La douleur physique
La grande majorité de mes patients consulte pour des douleurs qui ont fait leur apparition sans élément déclencheur précis. Ces douleurs spontanées ont pu débuter très graduellement sur une période difficile à définir, ou bien soudainement un matin au réveil. Le fait qu'il n'y ait pas eu d'accident clair justifie difficilement la présence d'une blessure traumatique. Dans ce cas, on parle d'une douleur atraumatique ou douleur idiopathique (du grec idios [de soi] et pathos [souffrance]).
De nombreux diagnostics médicaux se retrouvent dans la catégorie des douleur idiopathiques et c'est ici qu'il devient utile d'apprendre un peu sur les bases de la terminologie médicale.
Pour simplement décrire la localisation de la douleur, il y a tous les termes qui se terminent par -algie (du grec algos [mal]):
-
Lombalgie (douleur lombaire);
-
Brachialgie (douleur au bras);
-
Cervicalgie (douleur cervicale);
-
Gonalgie (douleur au genou);
-
Fibromyalgie (douleur chronique aux tissues connectifs fibreux et aux muscles).
Pour décrire une zone qui pourrait présenter de l'inflammation, on utilise le suffixe -ite (du grec itis [inflammation]):
-
Tendinite (inflammation au tendon);
-
Épicondylite (inflammation à l'épicondyle du coude);
-
Arthrite (inflammation à l'articulation);
-
Capsulite (inflammation aux ligaments de l'épaule);
-
Périostite (inflammation au périoste, enveloppe extérieure de l'os);
-
Fasciite plantaire (inflammation au fascia plantaire);
-
Boursite (inflammation à la bourse);
-
Myosite (inflammation chronique aux muscles).
Si la zone en question ne présente pas d'inflammation, mais qu'il peut exister tout-de-même des changements au niveau microscopique, tels que de l'usure, des cellules dénaturées, des poussées de nerf là où il ne devrait pas en avoir ou un coincement mécanique, les suffixes -ose ou -pathie peuvent être employés (du grec pathos [maladie]):
-
Arthrose (maladie de l'articulation);
-
Tendinose ou tendinopathie (maladie du tendon);
-
Discopathie (maladie des disques intervertébraux);
-
Neuropathie (maladie du nerf);
-
Radiculopathie (coincement du nerf au niveau de la colonne vertébrale).

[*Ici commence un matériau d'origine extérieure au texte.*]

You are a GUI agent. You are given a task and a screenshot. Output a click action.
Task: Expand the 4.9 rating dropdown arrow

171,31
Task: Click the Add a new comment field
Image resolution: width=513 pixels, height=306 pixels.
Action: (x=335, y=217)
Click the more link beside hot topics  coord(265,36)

Le terme syndrome peut également être utilisé:
-
Syndrome du tunnel carpien (nerf médian coincé dans le tunnel carpien du poignet)
-
Syndrome du défilé thoracique (nerfs ou artères coincés entre le cou et l'épaule)
-
Syndrome patellofémoral (rotule qui ne bouge pas correctement)
-
Syndrome d'abutement sous-acromial (espace réduit entre les os de l'épaule)
-
Syndrome de la coiffe des rotateurs (douleur aux muscles stabilisateurs de l'épaule)
-
Syndrome de la bandelette iliotibiale (douleur au genou externe)
-
Syndrome de douleur myofasciale (douleur au muscle).

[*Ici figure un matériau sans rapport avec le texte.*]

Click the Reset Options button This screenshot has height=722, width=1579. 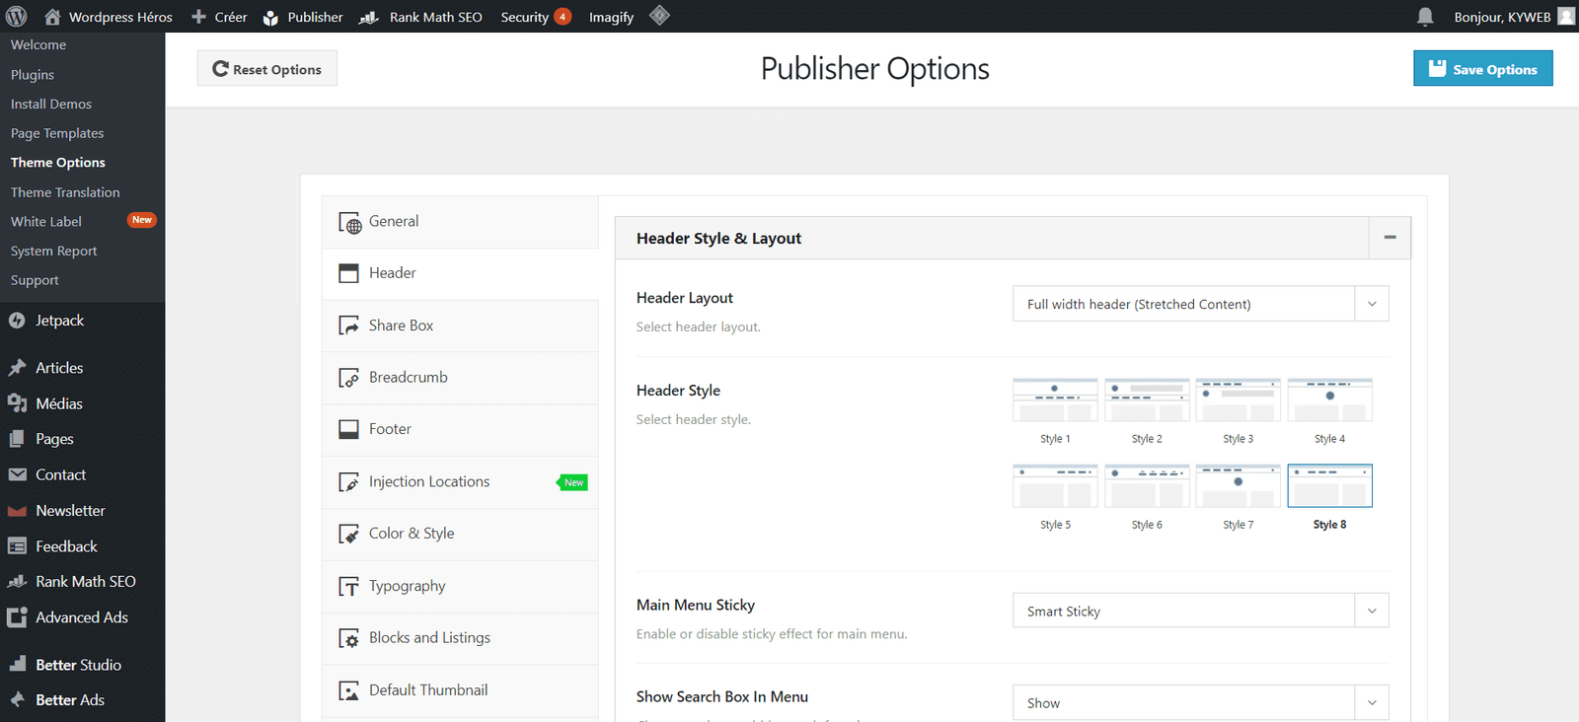coord(266,69)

Le terme dysfonction décrit des situations bien génériques:
-
Dysfonction articulaire (articulation qui ne bouge pas bien);
-
Dysfonction musculaire (muscle qui ne fonctionne pas bien).
Enfin, certaines conditions ne suivent pas de terminologie spécifique:
-
Hernie discale
Bien évidemment, toutes les conditions mentionnées ci-haut peuvent résulter d'un accident, mais elles se développent en majorité dans des contextes plus nébuleux, ou atraumatiques, tels qu'une mécanique fautive (coincement de l'articulation, un muscle trop faible ou trop fort) ou la dégénérescence due à l'âge ou une maladie. Puisqu'on ne parle pas de structures endommagées, ces structures ne bénéficieront pas du processus de guérison tel qu'on le connait dans les blessures traumatiques. Ainsi, sans la correction de la mécanique fautive ou l'adoption de stratégies pour freiner ou compenser la dégénérescence, les chances sont faibles quant à l'amélioration de la condition ou de la douleur. En effet, nombreux sont les personnes qui vivent avec la même douleur pendant des années ou des décennies.
Ces conditions peuvent également se développer dans un contexte d'usure très lent avec le temps, dit semi-traumatique.